Look. I get it. When you like someone, you want them to be the noble hero. (Why do we do that? Many reasons, but the biggest being ego. Our mind knows that if we choose the wrong hero, we fear losing tribal standing for poor judgment. So even when we are wrong, we’ll fight and even kill just to preserve our ego**. This is funny, because it takes the exact opposite action to gain trust; it’s just that our intuition doesn’t serve us well here.)
So, while history isn’t done (and leaders that succeed him may well progressively worsen making him the last greatest president we have had in our lifetime) , the evidence right now is clear. I know it hurts those who need him to be a hero for EVERYBODY (and who feel this weird obsession with throwing themselves in front of valid criticism), the reality is that a human, and he is one contrary to how some appear to believe, made very human mistakes, primarily due to his arrogance but others can argue inner evil or otherwise. When ego drives your decision making, there can only be one outcome. Invariably.
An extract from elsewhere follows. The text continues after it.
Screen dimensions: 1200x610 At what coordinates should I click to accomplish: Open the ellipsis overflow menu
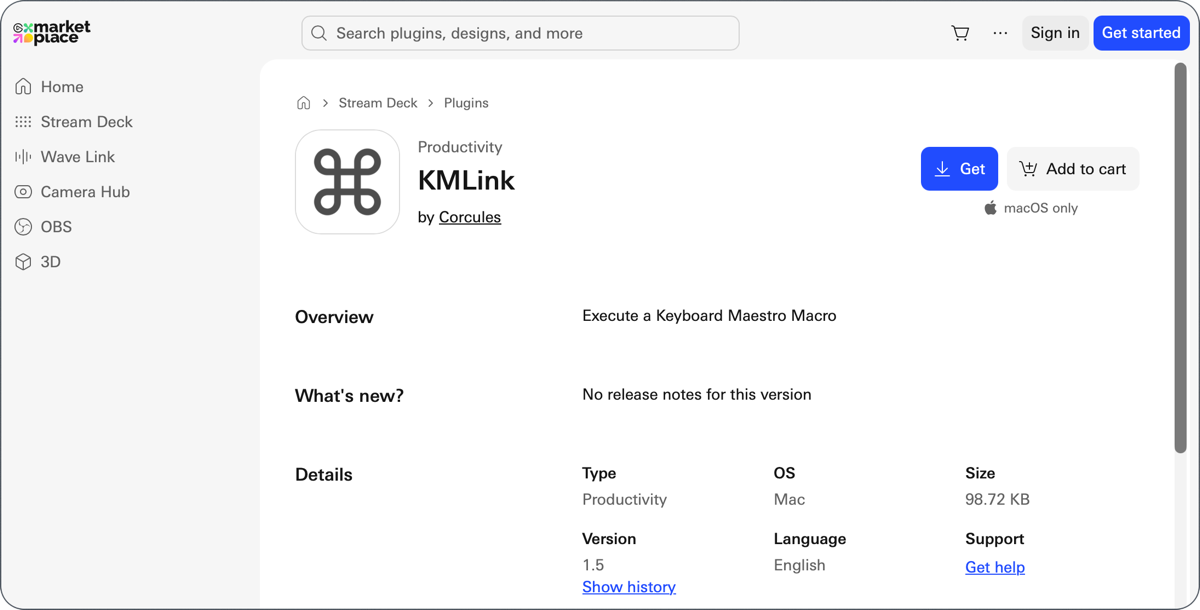[1000, 32]

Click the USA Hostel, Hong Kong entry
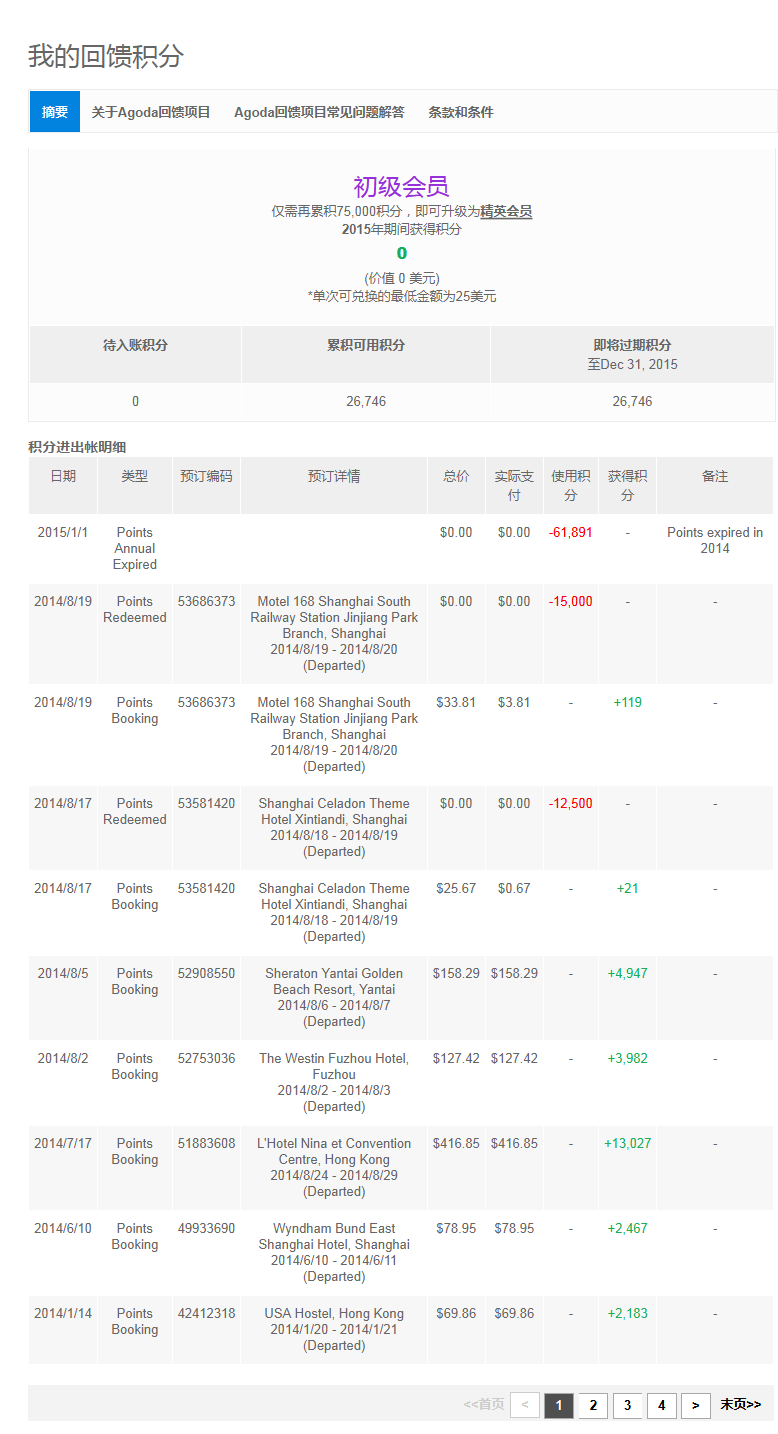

If he is your hero, icon, role model and/or messiah, you will interpret an attack on him as an attack on yourself. (In the same way that religious people get angry when you attack a popular figurehead or some avatar of a deity.) We personalize the tribal and it’s what makes tribalism so successful, and so terribly, terribly ugly. People who idolize him need to do better at selecting heroes; other people are under no obligation to avoid criticizing him just because it gets his fans triggered.